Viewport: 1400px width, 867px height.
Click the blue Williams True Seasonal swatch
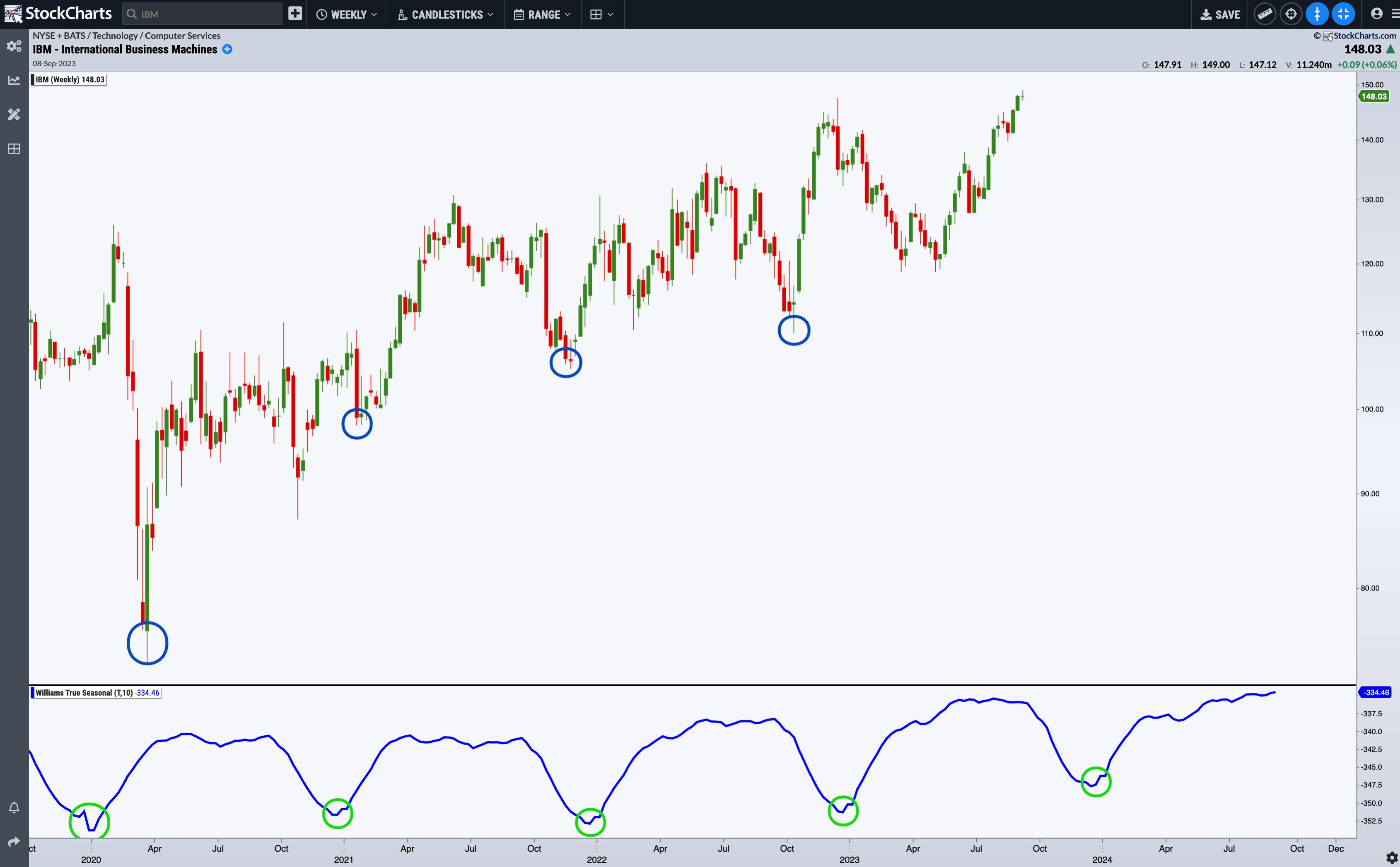pyautogui.click(x=33, y=693)
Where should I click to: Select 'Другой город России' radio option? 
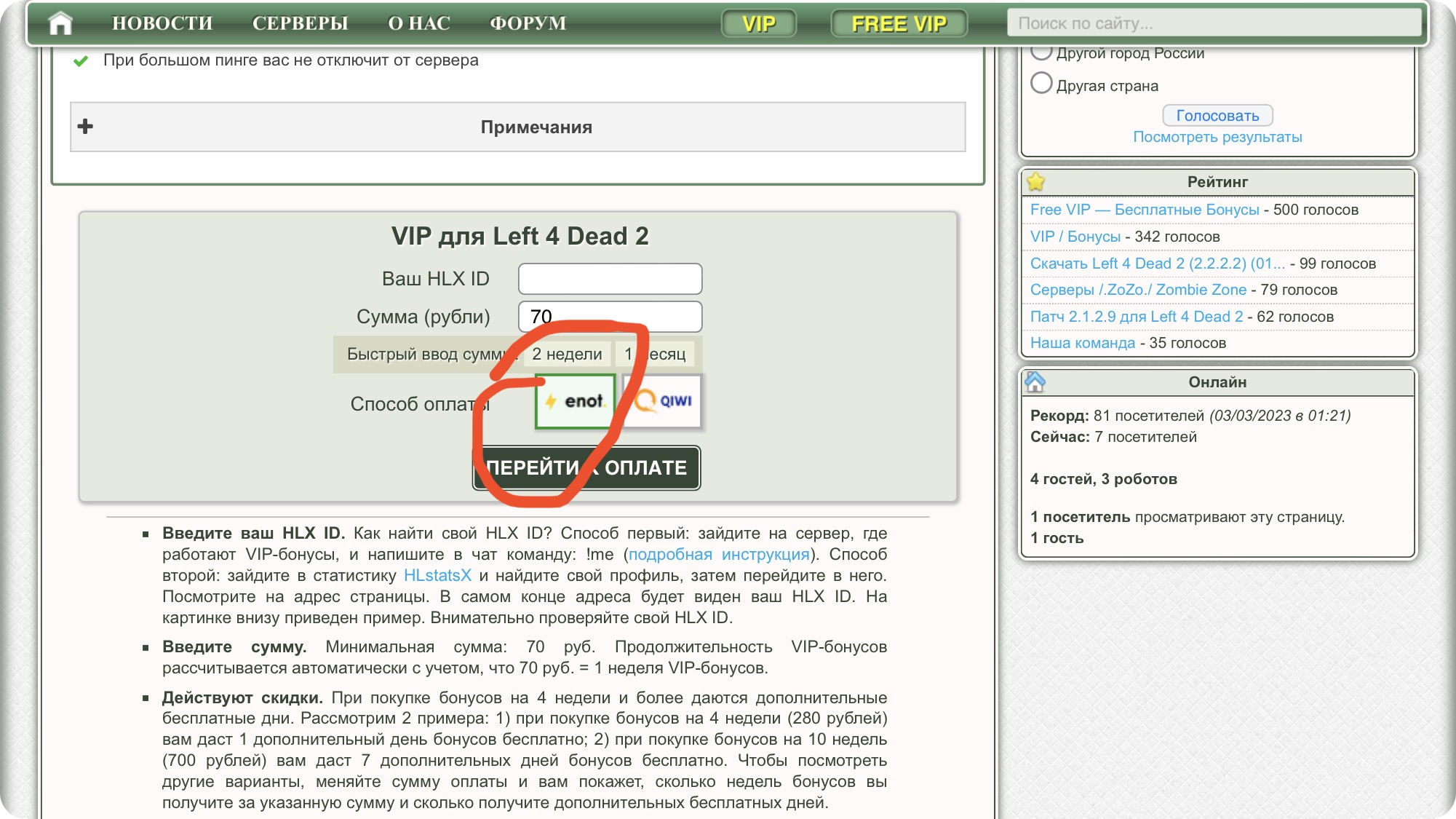(1041, 52)
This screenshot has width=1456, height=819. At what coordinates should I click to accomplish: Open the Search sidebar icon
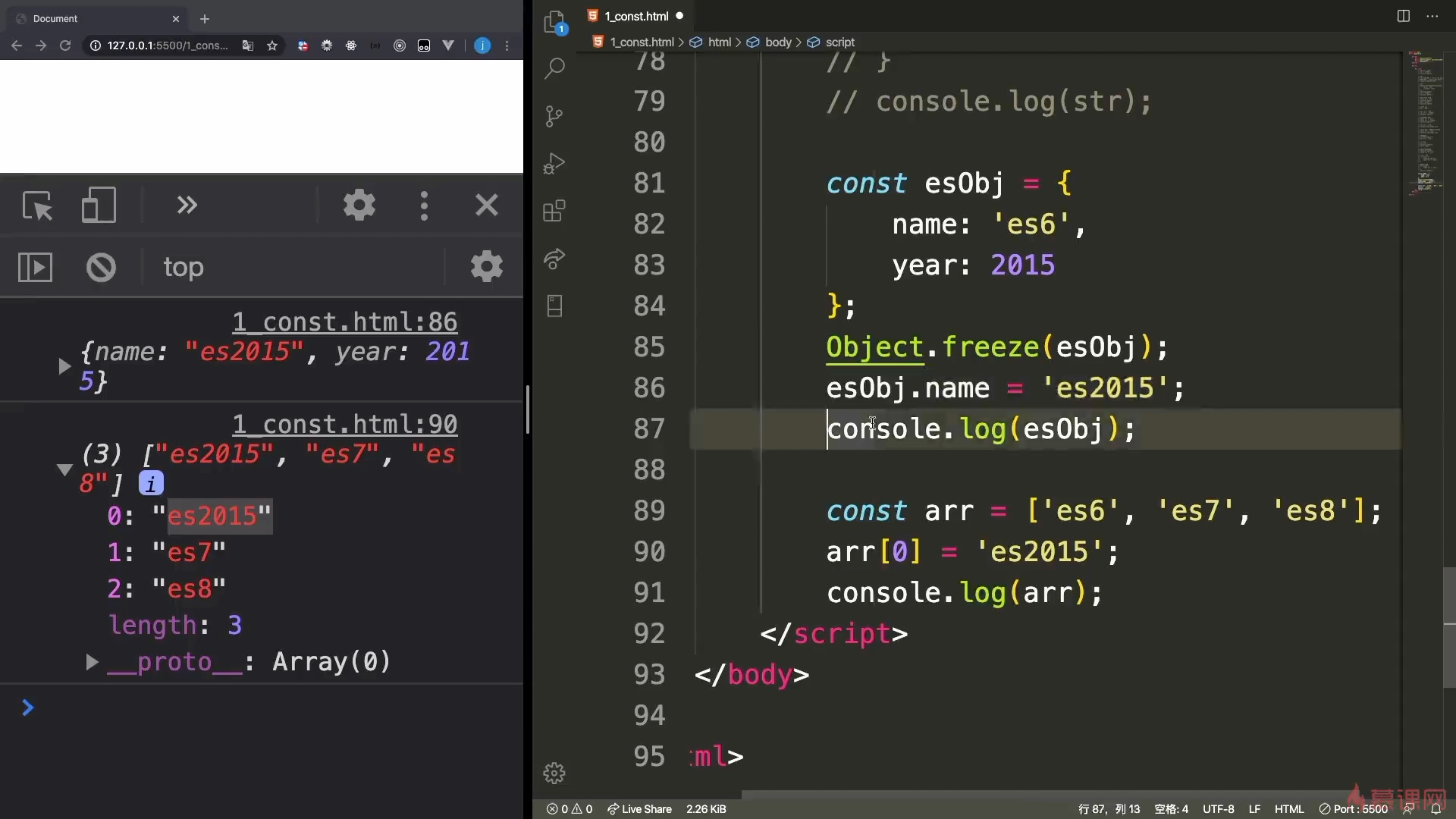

- - -

• _WHAT YOU NEED TO DO_: Omit all pictures, and repeat exactly the lines from the line containing "Click the blue Williams True Seasonal swatch" through the end of the data.

• _RESPONSE TO THIS TASK_:
Click the blue Williams True Seasonal swatch
pyautogui.click(x=33, y=693)
Where should I click to: Select 'Другой город России' radio option? 
(1041, 52)
This screenshot has width=1456, height=819. At what coordinates should I click to accomplish: Open the Search sidebar icon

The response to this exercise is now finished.